Nonetheless, regulatory agencies have increasingly used consumer irrationality to justify regulatory interventions, even where there is no apparent market failure.  They attribute economic benefits, amounting to many billions of dollars, to regulatory actions that give consumers nothing new, but simply deprive them of their preferred choices.  How exactly is that beneficial?  Regulators even make the presumption that they are far better at judging businesses’ interests than are the businesses themselves.  Ted Gayer and Kip Viscusi challenge this form of regulatory analysis:

How can it be that consumers are leaving billions of potential economic gains on the table? . . Moreover, how can it also be the case that firms seeking to earn profits are likewise ignoring highly attractive opportunities to save money? . . Rather than accept the implications that consumers and firms are acting so starkly against their economic interest, a more plausible explanation is that there is something incorrect in the assumptions being made in the regulatory impact analyses.

In previous posts I have argued that benefit-cost analysis, applied to regulation, should be viewed less as a tool to inform the regulators, and more as a test to see whether the regulators are acting as faithful agents of the public’s interest.  From this perspective, it becomes clear that behavioral economics can be permitted only a limited role in justifying regulation.  When a government agency proposes to use force against its own citizens, we cannot accept the explanation that “The public doesn’t know what’s good for them.”

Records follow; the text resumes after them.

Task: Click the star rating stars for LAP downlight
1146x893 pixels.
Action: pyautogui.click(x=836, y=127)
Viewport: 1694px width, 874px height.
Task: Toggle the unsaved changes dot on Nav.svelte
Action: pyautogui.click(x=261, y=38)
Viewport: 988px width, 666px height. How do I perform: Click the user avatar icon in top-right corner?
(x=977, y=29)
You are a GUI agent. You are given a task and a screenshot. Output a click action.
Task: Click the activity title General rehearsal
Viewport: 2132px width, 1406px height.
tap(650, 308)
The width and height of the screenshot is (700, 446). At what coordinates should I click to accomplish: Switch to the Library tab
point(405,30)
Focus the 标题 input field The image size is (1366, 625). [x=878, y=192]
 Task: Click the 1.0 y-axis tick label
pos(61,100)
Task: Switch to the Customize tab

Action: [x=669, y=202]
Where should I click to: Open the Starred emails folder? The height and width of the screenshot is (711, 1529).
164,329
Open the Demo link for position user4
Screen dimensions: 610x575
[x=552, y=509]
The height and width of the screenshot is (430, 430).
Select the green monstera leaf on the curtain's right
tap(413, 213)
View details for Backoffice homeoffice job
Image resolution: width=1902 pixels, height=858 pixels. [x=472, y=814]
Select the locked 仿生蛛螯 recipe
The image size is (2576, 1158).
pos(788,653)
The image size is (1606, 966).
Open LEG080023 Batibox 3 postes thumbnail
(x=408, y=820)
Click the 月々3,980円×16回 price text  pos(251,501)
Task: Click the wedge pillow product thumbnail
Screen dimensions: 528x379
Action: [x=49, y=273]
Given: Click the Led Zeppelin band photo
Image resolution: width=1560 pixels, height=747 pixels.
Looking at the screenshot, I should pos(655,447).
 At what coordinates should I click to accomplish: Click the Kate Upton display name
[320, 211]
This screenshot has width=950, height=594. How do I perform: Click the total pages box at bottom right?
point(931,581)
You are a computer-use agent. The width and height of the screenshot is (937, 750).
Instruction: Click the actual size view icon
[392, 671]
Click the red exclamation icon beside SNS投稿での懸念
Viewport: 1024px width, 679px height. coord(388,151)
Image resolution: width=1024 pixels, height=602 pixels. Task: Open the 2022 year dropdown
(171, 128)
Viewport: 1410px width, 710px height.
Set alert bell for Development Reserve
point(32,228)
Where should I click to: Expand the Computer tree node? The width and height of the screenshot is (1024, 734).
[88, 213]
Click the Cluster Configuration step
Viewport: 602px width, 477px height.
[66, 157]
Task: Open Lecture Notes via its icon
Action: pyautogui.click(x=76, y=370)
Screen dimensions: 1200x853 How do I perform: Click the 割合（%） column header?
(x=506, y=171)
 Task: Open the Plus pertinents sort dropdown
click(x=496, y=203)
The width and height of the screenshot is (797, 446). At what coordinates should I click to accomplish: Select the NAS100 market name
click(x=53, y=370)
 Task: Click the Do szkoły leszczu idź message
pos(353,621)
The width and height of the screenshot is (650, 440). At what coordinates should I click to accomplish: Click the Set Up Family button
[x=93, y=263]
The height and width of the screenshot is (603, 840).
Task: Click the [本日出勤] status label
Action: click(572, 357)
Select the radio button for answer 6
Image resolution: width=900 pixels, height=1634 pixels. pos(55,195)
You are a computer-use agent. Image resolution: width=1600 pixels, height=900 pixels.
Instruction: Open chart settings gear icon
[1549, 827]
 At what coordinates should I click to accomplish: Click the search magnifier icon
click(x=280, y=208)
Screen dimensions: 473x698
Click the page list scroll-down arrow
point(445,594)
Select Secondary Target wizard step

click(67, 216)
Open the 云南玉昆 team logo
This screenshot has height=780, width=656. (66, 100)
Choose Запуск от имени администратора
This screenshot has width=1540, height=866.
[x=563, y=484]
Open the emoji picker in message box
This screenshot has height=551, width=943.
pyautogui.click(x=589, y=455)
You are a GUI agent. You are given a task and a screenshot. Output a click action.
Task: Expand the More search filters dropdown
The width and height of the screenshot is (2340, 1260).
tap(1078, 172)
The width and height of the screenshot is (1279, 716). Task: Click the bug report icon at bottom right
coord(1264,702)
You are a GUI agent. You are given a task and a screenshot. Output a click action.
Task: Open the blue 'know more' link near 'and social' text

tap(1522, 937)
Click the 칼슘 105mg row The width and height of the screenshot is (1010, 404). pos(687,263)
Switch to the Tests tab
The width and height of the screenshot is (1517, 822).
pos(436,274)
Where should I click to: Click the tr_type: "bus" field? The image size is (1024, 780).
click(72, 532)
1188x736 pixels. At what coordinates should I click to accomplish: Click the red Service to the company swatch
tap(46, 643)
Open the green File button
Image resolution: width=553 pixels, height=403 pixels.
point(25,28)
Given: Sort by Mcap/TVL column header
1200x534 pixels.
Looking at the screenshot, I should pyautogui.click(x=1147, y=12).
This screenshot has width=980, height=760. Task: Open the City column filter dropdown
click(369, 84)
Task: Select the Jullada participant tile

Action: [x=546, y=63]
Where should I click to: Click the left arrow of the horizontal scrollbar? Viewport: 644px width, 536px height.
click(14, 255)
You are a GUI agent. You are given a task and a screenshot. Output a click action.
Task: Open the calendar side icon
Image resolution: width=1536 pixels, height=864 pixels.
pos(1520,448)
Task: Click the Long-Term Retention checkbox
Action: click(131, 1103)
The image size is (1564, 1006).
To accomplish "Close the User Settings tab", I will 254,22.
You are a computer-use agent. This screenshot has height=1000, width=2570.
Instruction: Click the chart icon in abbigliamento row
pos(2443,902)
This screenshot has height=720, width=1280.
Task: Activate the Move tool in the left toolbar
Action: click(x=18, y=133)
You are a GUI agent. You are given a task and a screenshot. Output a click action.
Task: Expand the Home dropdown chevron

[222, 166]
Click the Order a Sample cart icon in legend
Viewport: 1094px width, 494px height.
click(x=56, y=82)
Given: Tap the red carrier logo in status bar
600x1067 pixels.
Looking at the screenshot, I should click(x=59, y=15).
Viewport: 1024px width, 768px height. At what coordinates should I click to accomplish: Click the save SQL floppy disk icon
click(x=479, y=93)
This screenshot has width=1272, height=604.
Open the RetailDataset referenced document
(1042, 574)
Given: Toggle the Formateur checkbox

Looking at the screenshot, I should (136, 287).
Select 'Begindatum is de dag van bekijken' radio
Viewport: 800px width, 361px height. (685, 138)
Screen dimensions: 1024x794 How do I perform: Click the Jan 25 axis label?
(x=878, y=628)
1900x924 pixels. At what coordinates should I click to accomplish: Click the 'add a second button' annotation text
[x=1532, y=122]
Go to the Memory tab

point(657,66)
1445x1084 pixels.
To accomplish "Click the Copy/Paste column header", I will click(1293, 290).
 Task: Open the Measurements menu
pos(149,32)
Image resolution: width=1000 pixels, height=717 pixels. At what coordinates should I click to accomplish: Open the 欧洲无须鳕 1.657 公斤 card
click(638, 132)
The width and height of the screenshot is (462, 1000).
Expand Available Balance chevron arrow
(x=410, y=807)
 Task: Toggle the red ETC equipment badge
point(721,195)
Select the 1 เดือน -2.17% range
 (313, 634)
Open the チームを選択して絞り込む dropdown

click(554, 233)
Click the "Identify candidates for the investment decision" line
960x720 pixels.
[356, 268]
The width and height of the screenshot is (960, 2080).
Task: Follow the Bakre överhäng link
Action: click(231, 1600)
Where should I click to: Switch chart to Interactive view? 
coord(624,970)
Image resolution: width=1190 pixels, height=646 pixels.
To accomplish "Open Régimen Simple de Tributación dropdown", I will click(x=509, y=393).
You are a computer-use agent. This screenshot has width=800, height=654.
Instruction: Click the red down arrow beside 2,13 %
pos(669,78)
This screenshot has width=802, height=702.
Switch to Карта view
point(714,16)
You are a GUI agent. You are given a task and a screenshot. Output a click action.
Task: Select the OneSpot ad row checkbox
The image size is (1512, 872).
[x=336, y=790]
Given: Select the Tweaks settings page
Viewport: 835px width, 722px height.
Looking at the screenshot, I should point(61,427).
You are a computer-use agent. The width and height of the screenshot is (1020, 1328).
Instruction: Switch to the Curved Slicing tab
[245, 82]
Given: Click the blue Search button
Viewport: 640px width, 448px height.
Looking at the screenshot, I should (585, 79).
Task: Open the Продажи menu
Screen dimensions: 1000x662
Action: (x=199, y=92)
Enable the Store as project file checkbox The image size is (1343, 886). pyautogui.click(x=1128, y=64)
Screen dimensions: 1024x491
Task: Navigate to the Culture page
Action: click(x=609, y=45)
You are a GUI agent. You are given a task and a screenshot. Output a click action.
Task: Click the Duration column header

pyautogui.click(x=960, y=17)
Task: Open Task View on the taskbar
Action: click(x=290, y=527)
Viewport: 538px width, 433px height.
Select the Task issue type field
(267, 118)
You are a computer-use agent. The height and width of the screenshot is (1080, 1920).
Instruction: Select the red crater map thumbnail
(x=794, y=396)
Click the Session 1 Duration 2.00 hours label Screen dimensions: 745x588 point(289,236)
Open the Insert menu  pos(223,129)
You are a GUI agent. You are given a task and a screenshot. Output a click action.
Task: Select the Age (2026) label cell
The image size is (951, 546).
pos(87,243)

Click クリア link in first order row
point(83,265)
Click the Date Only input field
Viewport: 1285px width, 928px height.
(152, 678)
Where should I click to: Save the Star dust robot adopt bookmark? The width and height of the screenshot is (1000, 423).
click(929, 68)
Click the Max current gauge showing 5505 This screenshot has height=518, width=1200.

Last year in the Journal of Policy Analysis and Management, Susan Dudley and I engaged in a Point/Counterpoint exchange with Hunt Allcott and Cass Sunstein on the question of how observable anomalies in consumer decision making – “internalities” in their parlance – should be used in Regulatory Impact Analysis. Despite agreement among all four authors on the general principles of applying benefit-cost analysis to regulation, we sharply disagreed about the treatment of internalities.

Allcott and Sunstein argue “In markets where there are internalities, numerous papers have shown theoretically that taxes or other forms of government intervention can increase welfare.”  They see behavioral insights as providing a natural extension of conventional welfare economics:

Notice here the direct analogy between internalities and externalities: . . . this model simply restates the standard Pigouvian model of externality taxation. It is thus useful to think of internalities as “externalities that individuals impose on themselves.

In contrast, Dudley and Mannix refuse to surrender consumers’ sovereignty over their own welfare.

“[C]hoice architecture” cannot produce benefits by destroying choice. . . Allowing regulators to control consumers “for their own good” – based on some deficiency in the consumers themselves rather than any failure in the marketplace – is to abandon any serious attempt to keep regulatory policy grounded in an objective notion of the public good.

Any truthful analysis of benefits and costs will tell us what consumers think, not what the regulator thinks consumers should think. We do not allow the government to change the results of elections because of some theory of irrational and biased voters; neither should we allow it to distort consumers’ revealed preferences in an economic analysis.

The economics literature is filled with proposals for “nudges” to encourage individuals to make better (i.e., more accurately self-interested) choices – a kind of soft paternalism that sounds harmless enough.  In the hands of regulators, however, behavioral economics has quickly evolved into a ready-made excuse for a hard, and even oppressive, paternalism.  I would urge the incoming administration to apply a more traditional and rigorous form of benefit-cost analysis:  one that evaluates regulators’ conformance to the public’s preferences, rather than the other way around.

As I commented when President Obama first raised the prospect of behaviorally-informed regulation:

Ultimately, we insist that our regulators start from a presumption of rationality for the same reason that we insist that our criminal courts start from a presumption of innocence:  not because the assumption is necessarily true, but because a government that proceeds from the opposite assumption is inevitably tyrannical.